Passage shown Start Marker
In 2021, she was one of the participants in John Greyson's experimental short documentary film International Dawn Chorus Day.

Cheang directed the film UKI in 2023, a digital collage of game software-generated animation combined with live-action film and visual effects. A sequel to Cheang's 2000 cyberpunk feature I.K.U., the film premiered at the Museum of Modern Art (MoMA) in New York and was commissioned for a solo exhibition at the LAS Art Foundation in Berlin. The production featured sound design and voice acting by Sky Deep.

==Filmography==
===Films===
- 1989 – The Trial of Tilted Arc (Short film; director)
- 1989 – Color Schemes (Short film installation; director)
- 1990 – How History Was Wounded: An Exclusive Report on Taiwanese Media (Short film; director)
- 1993 – Sex Fish (Short film; director)
- 1994 – Sex Bowl (Short film; director)
- 1994 – Fresh Kill (director)
- 1995 – Fingers and Kisses (Short film; director)
- 1995 – Coming Home (Short film; director)
- 2000 – I.K.U. (director, screenwriter)
- 2000 – Love Me 2030 (Short video; director)
Passage shown End Marker
Information supplied Start Marker
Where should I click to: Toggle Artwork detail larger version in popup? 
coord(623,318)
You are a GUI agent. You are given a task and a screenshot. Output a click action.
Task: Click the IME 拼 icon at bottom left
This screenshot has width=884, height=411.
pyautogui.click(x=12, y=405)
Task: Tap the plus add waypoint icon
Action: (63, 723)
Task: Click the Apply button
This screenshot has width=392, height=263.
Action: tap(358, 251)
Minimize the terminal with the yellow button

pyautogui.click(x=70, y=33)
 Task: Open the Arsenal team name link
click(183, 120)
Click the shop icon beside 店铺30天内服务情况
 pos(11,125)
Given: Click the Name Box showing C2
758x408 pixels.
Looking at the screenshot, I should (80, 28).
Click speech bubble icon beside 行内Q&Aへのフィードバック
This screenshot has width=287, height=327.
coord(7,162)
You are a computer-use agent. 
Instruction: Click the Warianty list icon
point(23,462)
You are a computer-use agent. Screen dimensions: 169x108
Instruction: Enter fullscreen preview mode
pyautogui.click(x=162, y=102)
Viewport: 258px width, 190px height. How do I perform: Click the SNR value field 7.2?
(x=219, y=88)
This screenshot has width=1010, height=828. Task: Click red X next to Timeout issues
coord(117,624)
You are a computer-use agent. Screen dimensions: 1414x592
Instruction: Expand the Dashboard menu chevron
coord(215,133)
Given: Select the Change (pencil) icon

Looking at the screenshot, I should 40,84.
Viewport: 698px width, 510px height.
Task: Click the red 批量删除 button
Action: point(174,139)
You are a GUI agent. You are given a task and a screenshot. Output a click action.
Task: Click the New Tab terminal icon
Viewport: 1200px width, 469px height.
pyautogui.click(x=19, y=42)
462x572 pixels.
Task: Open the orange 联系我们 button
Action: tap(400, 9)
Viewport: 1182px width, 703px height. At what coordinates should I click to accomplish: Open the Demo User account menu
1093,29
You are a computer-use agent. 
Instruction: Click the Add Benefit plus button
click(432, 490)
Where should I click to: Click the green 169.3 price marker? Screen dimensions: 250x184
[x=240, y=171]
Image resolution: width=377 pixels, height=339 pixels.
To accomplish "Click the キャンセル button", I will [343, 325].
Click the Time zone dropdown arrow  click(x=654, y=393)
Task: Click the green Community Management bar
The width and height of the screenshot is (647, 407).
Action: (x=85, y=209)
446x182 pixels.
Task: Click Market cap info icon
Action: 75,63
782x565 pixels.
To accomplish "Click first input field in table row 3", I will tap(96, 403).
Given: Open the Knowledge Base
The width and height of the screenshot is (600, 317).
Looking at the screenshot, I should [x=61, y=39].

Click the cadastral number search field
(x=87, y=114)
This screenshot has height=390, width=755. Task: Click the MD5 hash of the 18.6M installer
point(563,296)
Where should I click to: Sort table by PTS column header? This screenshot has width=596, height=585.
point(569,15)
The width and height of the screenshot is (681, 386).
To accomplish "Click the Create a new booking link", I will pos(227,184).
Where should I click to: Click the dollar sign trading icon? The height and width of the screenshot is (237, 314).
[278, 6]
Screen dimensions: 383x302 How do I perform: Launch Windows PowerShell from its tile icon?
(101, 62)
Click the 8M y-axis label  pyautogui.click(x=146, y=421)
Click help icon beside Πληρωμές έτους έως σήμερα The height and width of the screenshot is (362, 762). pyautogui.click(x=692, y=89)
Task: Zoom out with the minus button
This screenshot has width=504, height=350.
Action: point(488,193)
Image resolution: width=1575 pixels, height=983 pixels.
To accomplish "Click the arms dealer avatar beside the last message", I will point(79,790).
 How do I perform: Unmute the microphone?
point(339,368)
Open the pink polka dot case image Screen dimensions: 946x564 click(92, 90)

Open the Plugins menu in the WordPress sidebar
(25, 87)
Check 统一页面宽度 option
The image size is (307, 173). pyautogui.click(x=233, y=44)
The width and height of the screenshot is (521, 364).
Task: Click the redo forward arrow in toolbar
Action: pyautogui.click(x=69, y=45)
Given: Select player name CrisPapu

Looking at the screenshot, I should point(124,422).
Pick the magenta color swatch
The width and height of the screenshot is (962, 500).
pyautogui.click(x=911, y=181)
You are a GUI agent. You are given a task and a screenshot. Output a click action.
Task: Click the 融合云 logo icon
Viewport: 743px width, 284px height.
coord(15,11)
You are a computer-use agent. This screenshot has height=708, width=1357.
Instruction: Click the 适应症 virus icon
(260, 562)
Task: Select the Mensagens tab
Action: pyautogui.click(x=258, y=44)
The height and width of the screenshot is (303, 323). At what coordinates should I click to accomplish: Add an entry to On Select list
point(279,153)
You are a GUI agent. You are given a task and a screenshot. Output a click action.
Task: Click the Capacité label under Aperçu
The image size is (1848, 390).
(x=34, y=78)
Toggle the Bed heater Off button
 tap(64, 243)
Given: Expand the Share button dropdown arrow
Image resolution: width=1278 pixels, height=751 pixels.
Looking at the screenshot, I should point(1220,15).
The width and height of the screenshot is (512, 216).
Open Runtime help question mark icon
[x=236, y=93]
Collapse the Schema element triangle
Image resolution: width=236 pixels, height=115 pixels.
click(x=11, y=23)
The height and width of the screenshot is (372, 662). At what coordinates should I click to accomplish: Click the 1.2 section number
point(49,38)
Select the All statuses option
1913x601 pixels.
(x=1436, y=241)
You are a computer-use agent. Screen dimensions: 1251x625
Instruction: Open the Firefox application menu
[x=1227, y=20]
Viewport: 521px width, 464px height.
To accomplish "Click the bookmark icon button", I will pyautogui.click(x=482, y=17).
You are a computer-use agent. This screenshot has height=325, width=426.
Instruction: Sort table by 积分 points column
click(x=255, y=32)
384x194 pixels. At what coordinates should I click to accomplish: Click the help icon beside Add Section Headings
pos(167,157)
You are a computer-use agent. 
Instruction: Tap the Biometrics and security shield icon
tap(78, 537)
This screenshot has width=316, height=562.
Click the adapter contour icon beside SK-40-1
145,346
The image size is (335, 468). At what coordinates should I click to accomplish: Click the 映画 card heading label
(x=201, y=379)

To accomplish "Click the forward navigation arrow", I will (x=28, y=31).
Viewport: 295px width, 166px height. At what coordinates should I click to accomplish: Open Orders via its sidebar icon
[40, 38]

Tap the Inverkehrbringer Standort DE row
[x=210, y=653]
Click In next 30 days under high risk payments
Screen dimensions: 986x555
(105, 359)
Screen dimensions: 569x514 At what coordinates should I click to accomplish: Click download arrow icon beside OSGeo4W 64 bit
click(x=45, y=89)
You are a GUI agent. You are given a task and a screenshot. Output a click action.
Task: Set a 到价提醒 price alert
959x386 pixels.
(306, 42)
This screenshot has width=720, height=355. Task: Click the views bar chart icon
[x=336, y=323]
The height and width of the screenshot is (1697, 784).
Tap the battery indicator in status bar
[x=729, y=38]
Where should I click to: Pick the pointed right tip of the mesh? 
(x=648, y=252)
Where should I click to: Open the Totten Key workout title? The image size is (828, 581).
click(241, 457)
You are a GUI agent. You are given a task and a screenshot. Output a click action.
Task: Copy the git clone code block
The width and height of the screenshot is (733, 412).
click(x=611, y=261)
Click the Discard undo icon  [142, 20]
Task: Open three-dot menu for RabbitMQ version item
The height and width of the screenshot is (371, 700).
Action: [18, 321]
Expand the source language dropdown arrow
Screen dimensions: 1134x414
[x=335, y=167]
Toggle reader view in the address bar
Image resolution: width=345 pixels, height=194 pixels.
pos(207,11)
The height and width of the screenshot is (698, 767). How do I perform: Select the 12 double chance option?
Information supplied End Marker
What to do:
Update the passage on Cheang's work between "Cheang directed the" and "Home (Short film; director)", inclusive, writing "dir." wherever "director" appears. Nothing in the rows is needed here.

Solution to this exercise:
Cheang directed the film UKI in 2023, a digital collage of game software-generated animation combined with live-action film and visual effects. A sequel to Cheang's 2000 cyberpunk feature I.K.U., the film premiered at the Museum of Modern Art (MoMA) in New York and was commissioned for a solo exhibition at the LAS Art Foundation in Berlin. The production featured sound design and voice acting by Sky Deep.

==Filmography==
===Films===
- 1989 – The Trial of Tilted Arc (Short film; dir.)
- 1989 – Color Schemes (Short film installation; dir.)
- 1990 – How History Was Wounded: An Exclusive Report on Taiwanese Media (Short film; dir.)
- 1993 – Sex Fish (Short film; dir.)
- 1994 – Sex Bowl (Short film; dir.)
- 1994 – Fresh Kill (dir.)
- 1995 – Fingers and Kisses (Short film; dir.)
- 1995 – Coming Home (Short film; dir.)